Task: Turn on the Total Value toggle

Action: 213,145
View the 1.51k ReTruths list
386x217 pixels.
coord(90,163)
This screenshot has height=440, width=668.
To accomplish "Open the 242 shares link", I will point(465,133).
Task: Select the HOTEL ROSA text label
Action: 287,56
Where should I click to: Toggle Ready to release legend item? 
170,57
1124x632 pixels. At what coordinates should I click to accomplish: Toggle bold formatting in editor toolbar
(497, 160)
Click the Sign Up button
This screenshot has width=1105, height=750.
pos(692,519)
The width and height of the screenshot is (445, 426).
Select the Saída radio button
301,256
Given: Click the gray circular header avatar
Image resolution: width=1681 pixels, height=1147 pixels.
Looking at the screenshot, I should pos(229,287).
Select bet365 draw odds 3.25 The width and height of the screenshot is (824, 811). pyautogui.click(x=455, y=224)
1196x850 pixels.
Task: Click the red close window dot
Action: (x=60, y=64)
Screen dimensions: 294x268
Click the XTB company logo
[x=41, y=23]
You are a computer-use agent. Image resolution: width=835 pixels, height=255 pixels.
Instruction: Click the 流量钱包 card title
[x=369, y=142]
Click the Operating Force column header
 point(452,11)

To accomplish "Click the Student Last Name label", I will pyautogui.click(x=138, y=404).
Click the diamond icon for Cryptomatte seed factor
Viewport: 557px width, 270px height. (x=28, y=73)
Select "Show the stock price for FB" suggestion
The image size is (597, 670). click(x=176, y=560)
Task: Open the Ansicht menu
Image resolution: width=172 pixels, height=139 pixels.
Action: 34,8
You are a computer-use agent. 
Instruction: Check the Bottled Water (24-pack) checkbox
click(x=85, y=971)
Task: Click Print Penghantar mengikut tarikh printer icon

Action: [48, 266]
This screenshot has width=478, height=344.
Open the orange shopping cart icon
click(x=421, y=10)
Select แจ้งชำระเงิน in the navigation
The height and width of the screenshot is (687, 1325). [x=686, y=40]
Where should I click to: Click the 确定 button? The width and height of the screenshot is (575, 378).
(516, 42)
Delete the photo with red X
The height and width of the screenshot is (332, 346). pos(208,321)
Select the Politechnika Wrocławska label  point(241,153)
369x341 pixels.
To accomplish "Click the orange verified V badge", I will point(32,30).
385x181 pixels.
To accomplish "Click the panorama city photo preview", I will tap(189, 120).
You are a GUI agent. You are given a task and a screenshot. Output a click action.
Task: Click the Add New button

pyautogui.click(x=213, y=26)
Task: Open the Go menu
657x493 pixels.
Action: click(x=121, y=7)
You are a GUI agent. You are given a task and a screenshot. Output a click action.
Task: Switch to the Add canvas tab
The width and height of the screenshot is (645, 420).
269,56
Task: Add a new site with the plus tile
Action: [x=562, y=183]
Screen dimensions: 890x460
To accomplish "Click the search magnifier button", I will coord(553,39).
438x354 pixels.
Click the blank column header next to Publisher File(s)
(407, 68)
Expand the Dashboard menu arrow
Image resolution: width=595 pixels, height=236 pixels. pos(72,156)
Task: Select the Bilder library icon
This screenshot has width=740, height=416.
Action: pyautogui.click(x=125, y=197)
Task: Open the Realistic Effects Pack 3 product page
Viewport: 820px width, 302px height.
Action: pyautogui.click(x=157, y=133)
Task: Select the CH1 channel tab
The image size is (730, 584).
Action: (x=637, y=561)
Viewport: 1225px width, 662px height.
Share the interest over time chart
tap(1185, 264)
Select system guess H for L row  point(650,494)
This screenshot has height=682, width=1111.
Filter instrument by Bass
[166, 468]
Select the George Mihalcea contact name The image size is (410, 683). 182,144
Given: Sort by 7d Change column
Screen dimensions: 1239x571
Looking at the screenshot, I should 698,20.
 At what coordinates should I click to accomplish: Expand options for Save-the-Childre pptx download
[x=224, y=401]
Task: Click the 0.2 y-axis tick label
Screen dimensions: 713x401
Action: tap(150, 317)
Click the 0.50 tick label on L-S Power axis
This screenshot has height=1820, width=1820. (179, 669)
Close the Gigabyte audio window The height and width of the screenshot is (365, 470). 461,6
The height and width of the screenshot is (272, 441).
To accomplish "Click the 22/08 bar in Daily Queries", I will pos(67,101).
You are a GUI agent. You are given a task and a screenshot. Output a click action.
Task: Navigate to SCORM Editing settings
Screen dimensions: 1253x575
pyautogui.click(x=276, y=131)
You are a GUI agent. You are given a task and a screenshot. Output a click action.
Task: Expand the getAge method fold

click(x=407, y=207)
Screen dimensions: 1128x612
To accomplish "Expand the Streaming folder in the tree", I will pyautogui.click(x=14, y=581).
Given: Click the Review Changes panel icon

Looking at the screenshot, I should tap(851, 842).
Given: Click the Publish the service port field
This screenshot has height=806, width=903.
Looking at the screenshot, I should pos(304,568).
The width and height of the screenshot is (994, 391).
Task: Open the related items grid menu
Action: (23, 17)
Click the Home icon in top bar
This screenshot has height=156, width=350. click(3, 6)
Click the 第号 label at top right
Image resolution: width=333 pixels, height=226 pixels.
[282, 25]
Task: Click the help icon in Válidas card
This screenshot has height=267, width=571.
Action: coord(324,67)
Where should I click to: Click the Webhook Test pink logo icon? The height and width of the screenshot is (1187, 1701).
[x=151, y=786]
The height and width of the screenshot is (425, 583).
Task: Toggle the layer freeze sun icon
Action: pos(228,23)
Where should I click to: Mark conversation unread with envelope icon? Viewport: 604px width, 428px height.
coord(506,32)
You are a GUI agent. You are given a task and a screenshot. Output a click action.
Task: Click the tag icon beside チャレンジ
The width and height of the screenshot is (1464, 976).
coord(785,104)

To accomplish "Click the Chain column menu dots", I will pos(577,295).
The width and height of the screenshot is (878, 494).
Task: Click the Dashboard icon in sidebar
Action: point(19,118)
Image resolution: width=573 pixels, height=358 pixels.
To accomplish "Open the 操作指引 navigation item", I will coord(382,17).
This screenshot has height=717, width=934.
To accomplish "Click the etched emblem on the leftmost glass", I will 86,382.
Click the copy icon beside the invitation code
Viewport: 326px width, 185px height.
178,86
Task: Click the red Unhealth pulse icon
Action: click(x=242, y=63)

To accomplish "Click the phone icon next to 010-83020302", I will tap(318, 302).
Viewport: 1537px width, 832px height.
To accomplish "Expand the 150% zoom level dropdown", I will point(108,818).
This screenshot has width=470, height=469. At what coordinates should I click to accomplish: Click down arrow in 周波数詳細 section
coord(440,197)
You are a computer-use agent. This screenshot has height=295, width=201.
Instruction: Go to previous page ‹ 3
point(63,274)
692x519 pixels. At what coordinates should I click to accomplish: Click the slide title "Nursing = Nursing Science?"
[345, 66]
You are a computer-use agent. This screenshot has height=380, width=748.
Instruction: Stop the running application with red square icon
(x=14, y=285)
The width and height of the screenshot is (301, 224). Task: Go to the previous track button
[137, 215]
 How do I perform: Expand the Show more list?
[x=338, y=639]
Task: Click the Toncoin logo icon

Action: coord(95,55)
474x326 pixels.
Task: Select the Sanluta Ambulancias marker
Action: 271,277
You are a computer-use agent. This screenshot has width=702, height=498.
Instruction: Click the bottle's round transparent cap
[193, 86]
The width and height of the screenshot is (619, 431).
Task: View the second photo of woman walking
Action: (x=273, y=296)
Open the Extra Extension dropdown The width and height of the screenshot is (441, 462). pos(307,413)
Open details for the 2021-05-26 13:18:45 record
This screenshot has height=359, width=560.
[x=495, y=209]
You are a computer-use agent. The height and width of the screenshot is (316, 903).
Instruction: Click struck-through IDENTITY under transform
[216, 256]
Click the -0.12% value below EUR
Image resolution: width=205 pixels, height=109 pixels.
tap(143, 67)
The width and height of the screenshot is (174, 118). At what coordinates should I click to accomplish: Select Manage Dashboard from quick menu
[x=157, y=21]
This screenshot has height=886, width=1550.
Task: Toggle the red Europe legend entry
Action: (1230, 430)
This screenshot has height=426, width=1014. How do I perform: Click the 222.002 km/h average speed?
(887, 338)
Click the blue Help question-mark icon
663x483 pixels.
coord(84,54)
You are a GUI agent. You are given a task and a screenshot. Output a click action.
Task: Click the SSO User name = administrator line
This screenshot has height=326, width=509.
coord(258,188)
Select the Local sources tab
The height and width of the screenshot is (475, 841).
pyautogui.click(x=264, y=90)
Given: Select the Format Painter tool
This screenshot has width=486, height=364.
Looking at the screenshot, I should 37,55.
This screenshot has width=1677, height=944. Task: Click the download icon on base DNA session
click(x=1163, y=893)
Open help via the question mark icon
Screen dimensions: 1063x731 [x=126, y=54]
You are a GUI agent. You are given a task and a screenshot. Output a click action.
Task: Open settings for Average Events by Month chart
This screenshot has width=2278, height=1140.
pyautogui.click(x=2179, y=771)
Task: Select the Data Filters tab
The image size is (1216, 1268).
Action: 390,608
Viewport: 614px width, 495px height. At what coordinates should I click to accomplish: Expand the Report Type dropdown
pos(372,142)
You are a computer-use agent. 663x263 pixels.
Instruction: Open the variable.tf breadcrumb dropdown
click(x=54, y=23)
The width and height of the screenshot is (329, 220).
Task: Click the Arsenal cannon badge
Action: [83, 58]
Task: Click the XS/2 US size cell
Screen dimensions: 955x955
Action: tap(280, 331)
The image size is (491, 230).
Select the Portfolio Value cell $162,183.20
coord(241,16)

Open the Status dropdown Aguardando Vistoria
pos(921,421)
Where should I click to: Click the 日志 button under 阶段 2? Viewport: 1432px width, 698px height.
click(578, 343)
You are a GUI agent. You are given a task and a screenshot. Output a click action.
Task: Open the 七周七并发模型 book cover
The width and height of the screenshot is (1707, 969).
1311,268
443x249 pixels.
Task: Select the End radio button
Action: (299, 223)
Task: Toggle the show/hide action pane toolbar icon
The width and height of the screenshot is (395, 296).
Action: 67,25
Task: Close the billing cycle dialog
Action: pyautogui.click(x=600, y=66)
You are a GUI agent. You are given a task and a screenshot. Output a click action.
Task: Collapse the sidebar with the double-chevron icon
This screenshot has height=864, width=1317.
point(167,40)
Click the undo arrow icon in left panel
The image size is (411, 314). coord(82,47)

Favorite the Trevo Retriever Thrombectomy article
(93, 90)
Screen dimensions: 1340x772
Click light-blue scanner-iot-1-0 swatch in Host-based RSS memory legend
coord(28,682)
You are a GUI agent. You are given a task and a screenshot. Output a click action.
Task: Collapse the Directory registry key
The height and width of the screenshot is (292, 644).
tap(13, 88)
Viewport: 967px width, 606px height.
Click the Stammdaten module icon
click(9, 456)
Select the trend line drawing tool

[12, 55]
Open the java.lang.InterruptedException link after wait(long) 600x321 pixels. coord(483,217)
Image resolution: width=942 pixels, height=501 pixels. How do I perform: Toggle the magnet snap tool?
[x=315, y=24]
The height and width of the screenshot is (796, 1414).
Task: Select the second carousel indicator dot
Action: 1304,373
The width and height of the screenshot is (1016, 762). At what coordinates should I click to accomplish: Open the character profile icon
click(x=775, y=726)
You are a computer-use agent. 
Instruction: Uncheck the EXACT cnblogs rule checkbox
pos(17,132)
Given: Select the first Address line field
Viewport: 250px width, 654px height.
■ ■ ■ ■ ■ ■ ■
▶ [GIVEN PROBLEM]:
Print the listing from the line that contains "Task: Select the Bilder library icon" through the line that contains "I will pos(67,101).", keeping each line exactly as it is. Start with the first of those lines and stop after the second.

▶ [RESPONSE FOR THIS EXERCISE]:
Task: Select the Bilder library icon
This screenshot has width=740, height=416.
Action: pyautogui.click(x=125, y=197)
Task: Open the Realistic Effects Pack 3 product page
Viewport: 820px width, 302px height.
Action: pyautogui.click(x=157, y=133)
Task: Select the CH1 channel tab
The image size is (730, 584).
Action: (x=637, y=561)
Viewport: 1225px width, 662px height.
Share the interest over time chart
tap(1185, 264)
Select system guess H for L row  point(650,494)
This screenshot has height=682, width=1111.
Filter instrument by Bass
[166, 468]
Select the George Mihalcea contact name The image size is (410, 683). 182,144
Given: Sort by 7d Change column
Screen dimensions: 1239x571
Looking at the screenshot, I should 698,20.
 At what coordinates should I click to accomplish: Expand options for Save-the-Childre pptx download
[x=224, y=401]
Task: Click the 0.2 y-axis tick label
Screen dimensions: 713x401
Action: tap(150, 317)
Click the 0.50 tick label on L-S Power axis
This screenshot has height=1820, width=1820. (179, 669)
Close the Gigabyte audio window The height and width of the screenshot is (365, 470). 461,6
The height and width of the screenshot is (272, 441).
To accomplish "Click the 22/08 bar in Daily Queries", I will pos(67,101).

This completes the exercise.